*Exercise objective*:
Nothing but an exact copy is asked for: the lines in the material below from the one with "Screen dimensions: 1400x823" through the one with "the 1:1 zoom", pictures excluded.
Record excerpts START
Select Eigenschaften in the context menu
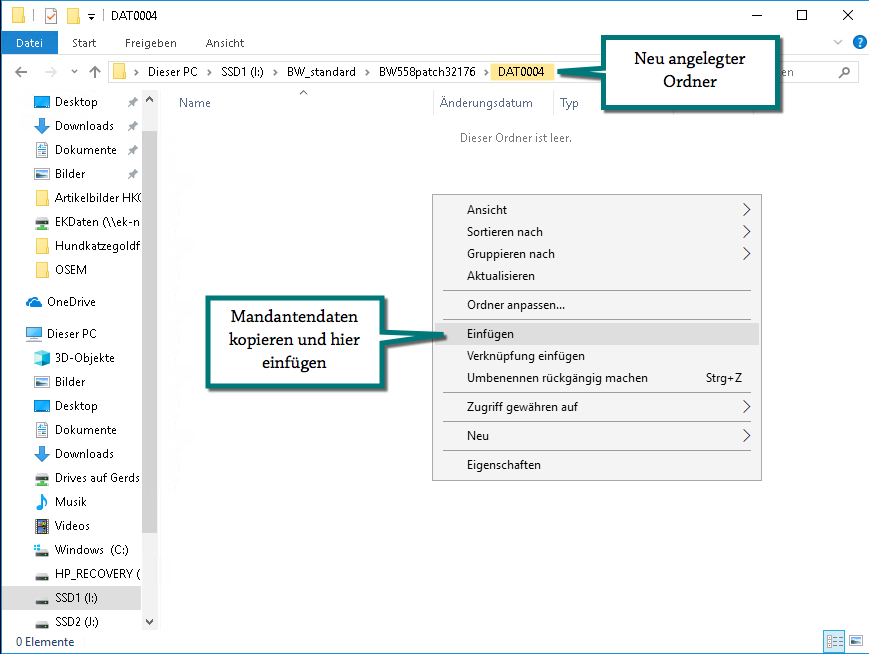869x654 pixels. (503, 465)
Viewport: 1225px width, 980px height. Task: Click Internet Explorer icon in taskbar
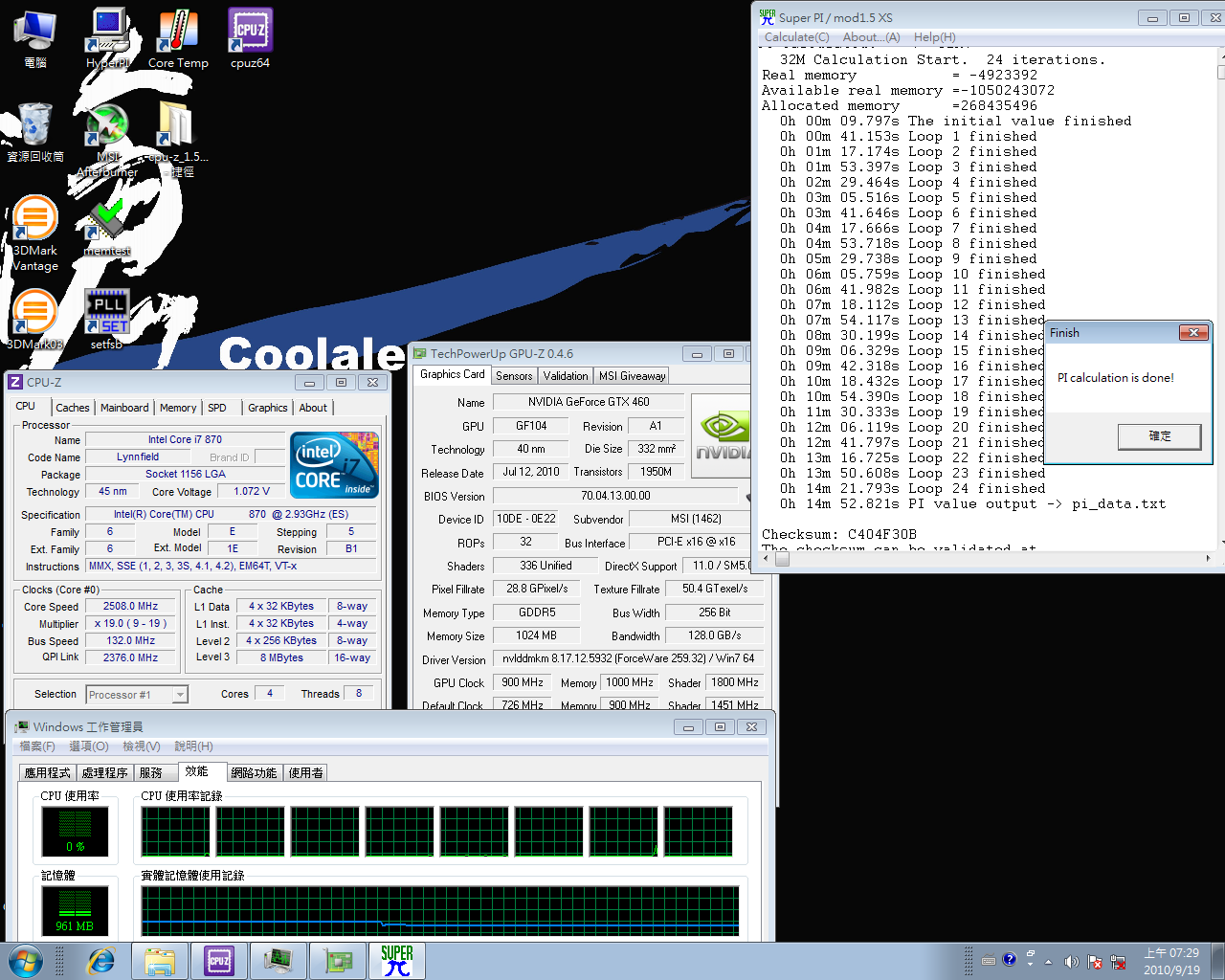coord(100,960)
Record excerpts END
Record excerpts START
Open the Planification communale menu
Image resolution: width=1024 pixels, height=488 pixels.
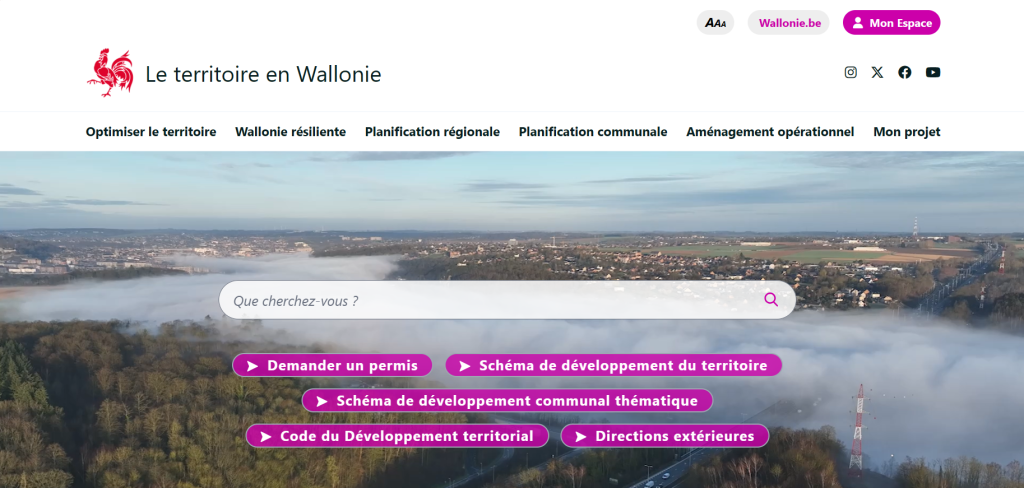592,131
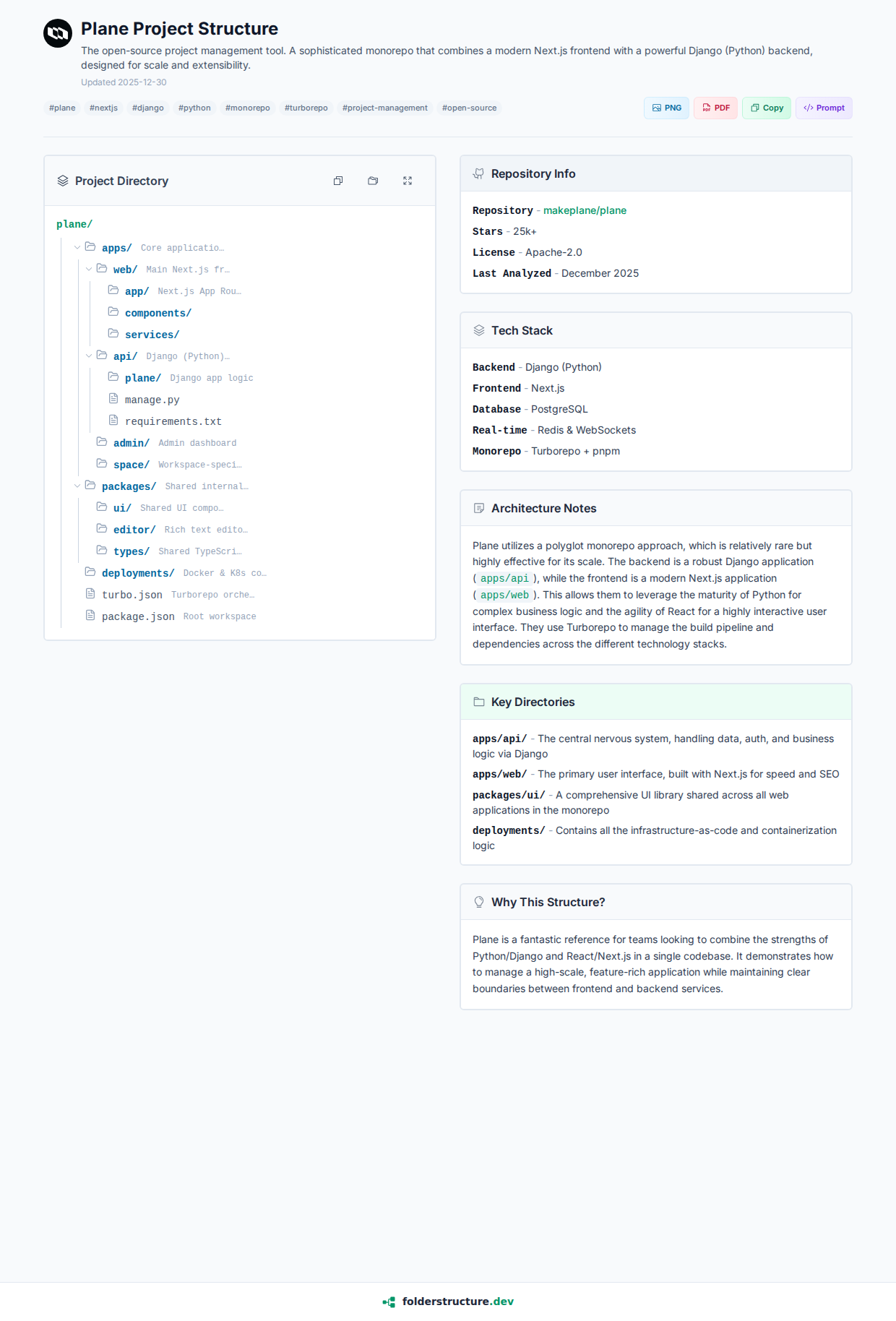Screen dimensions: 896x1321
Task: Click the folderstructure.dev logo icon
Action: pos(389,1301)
Record excerpts END
Record excerpts START
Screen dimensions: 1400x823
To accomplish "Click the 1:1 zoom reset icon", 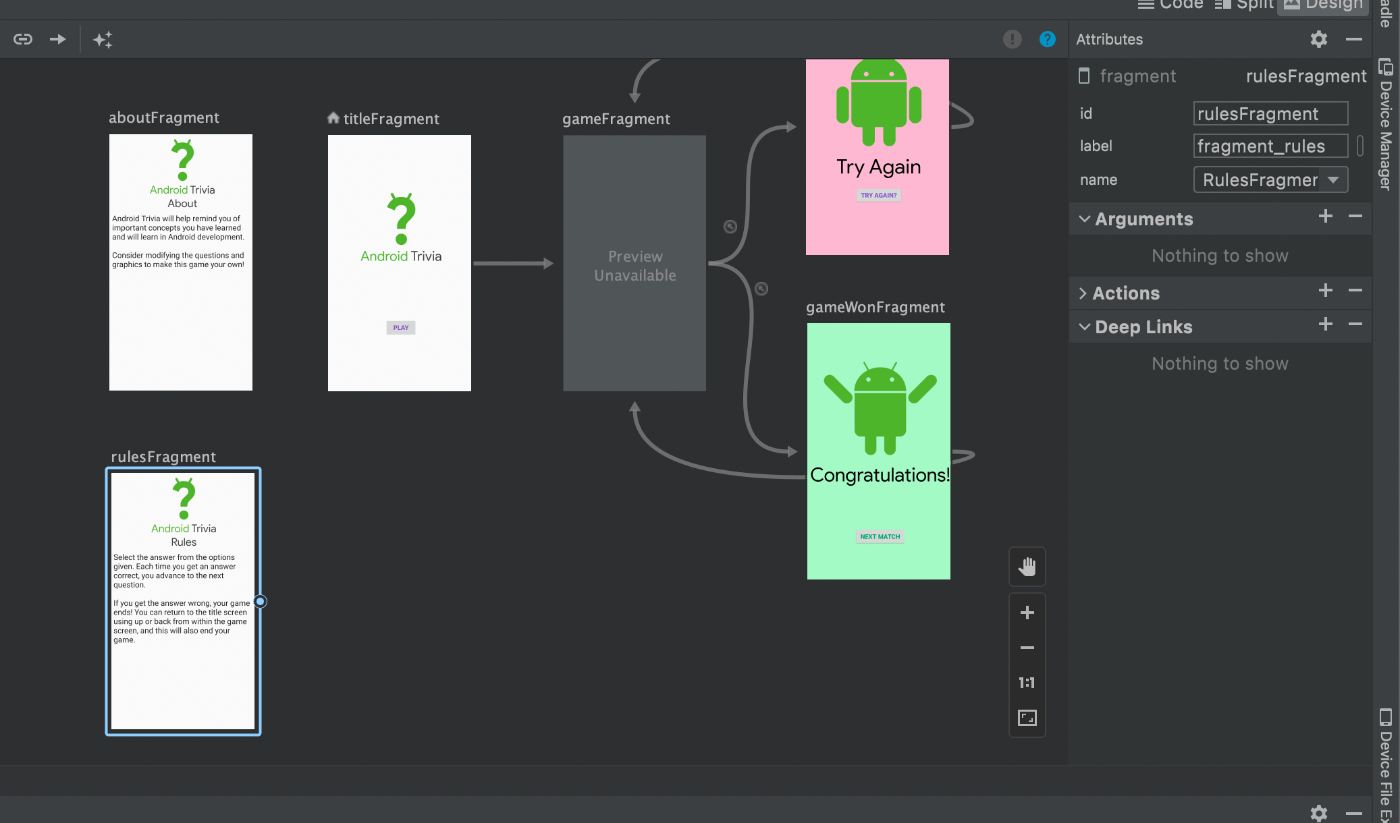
Record excerpts END
*Solution for this problem*:
Screen dimensions: 1400x823
To accomplish "Click the 1:1 zoom reset icon", 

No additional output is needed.